What to do:
(a) Write out word for word the part of the passage on responsible mining that begins at "To do this, mining" and ends after "to develop positively.".
(b) Continue the passage on responsible mining from the point where it stops.

Text:
....

A socially responsible mine will adhere to laws and regulations that protect its workers from health and safety hazards in the mines. This includes providing adequate P.P.E., reducing exposure to harmful polymeric chemicals, protecting against cave-ins and risk assessments to protect against injuries. 

To do this, mining corporations must ensure their mines have good visibility by installing light sources and offering headlights, ventilation systems to draw out harmful gases to a safe location, and wet fan scrubbers to catch loose particles in the air. 

Vigorous safety standards should be paramount in any mining corporation, and it’s only through the continued prioritisation and implementation of these standards that mining can continue to develop positively.

Protecting local communities

As we’ve already mentioned, mines have a social responsibility to protect the local communities surrounding the operation. But unfortunately, some of the most productive mines in the world are running informally and illegally – for example, Ghana is one of the top 10 gold producers globally, but up to one-third of its gold mines employ thousands of children in dangerous conditions.

....

[Portion of a data file]

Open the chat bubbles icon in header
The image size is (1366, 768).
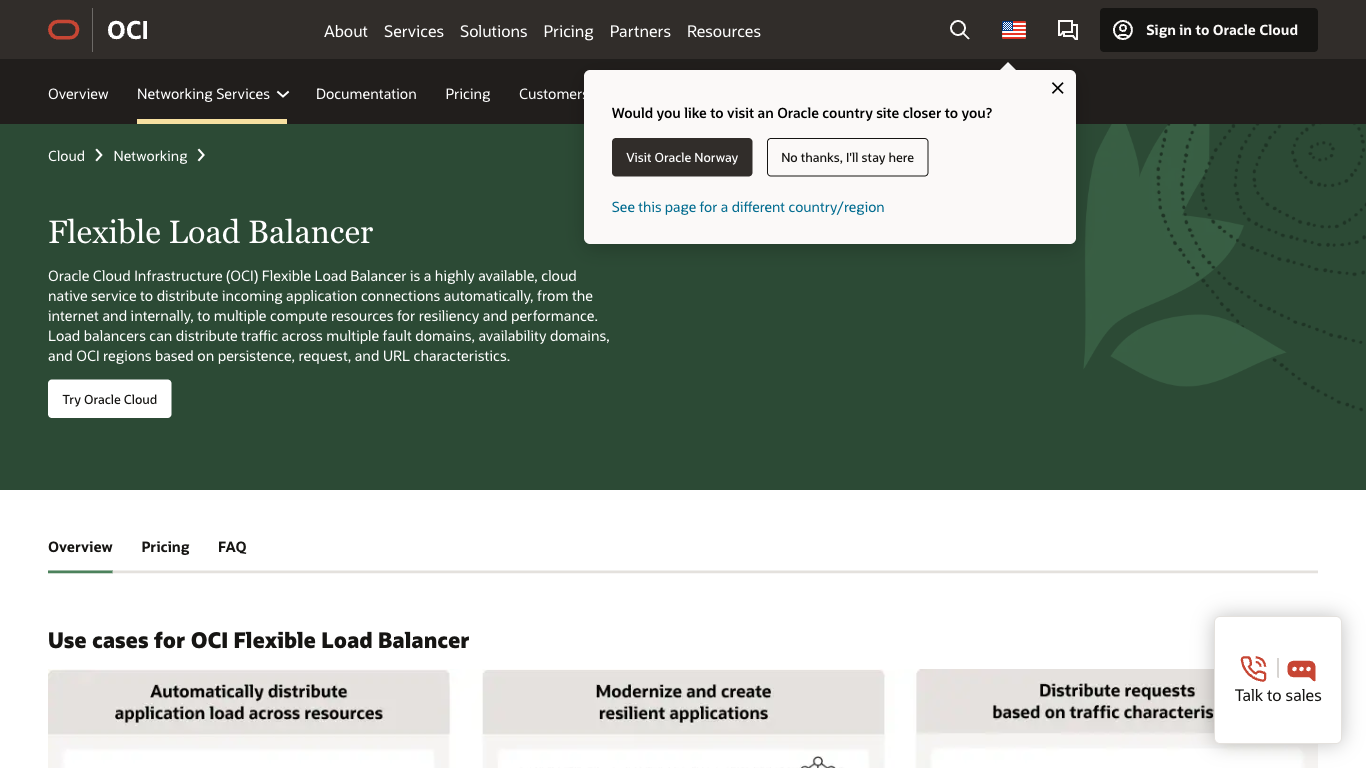[1067, 30]
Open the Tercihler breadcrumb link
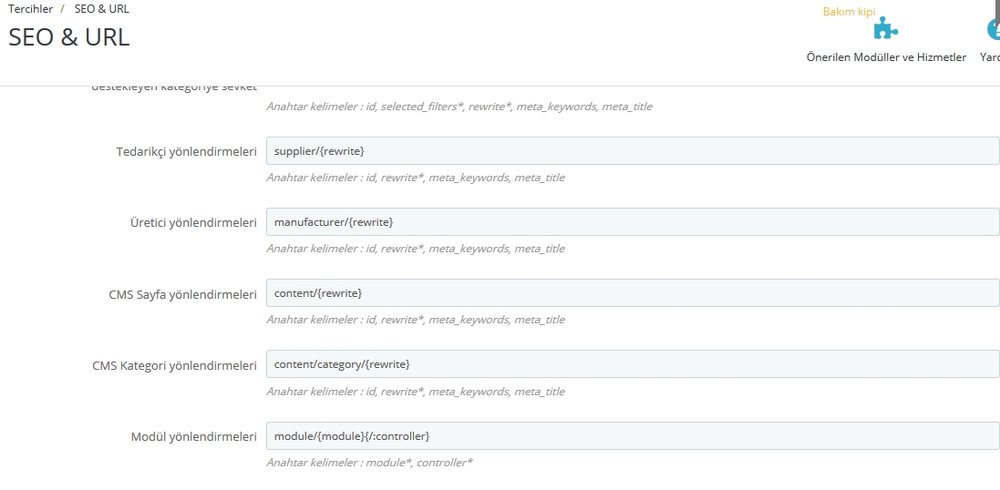1000x490 pixels. pos(30,9)
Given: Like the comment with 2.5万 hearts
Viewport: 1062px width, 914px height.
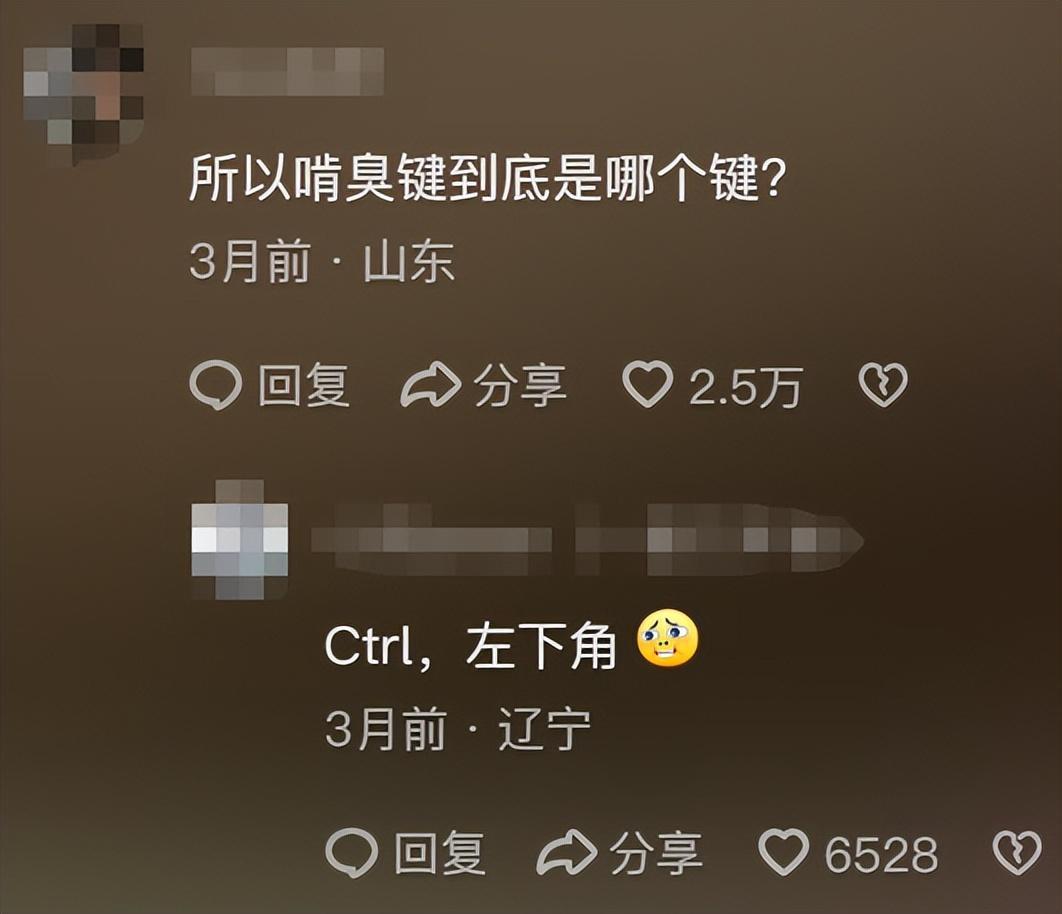Looking at the screenshot, I should click(x=647, y=385).
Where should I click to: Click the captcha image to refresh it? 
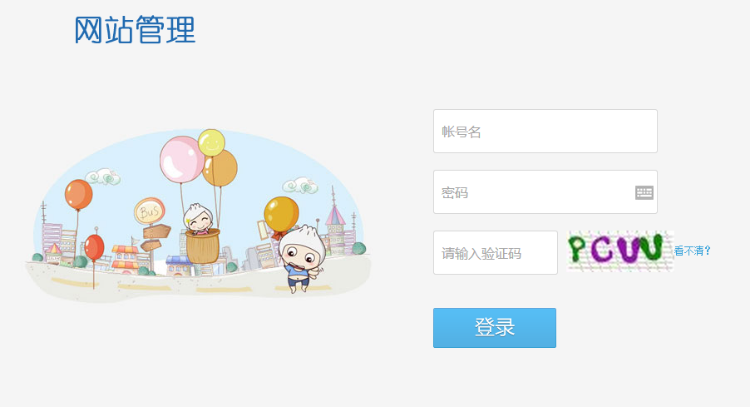(620, 251)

....

Answers to the exercises:
(a)
To do this, mining corporations must ensure their mines have good visibility by installing light sources and offering headlights, ventilation systems to draw out harmful gases to a safe location, and wet fan scrubbers to catch loose particles in the air. 

Vigorous safety standards should be paramount in any mining corporation, and it’s only through the continued prioritisation and implementation of these standards that mining can continue to develop positively.

(b)
It’s imperative that mining businesses work together to shut down these illegal mines, and promote security and safety for the local communities in areas surrounding their mines. By providing access to fresh drinking water, giving back to the community, and offering fairly paid employment, mines can actually boost the economy of an area and help developing countries find a better quality of life.

A shift in attitude

Socially responsible mining is a way to further not only the mining industry, but also better the lives of thousands of people who depend on mines for their livelihoods. By investing in sustainable, ethical standards when establishing mines, businesses can help drive positive change and protect the environment whilst mining.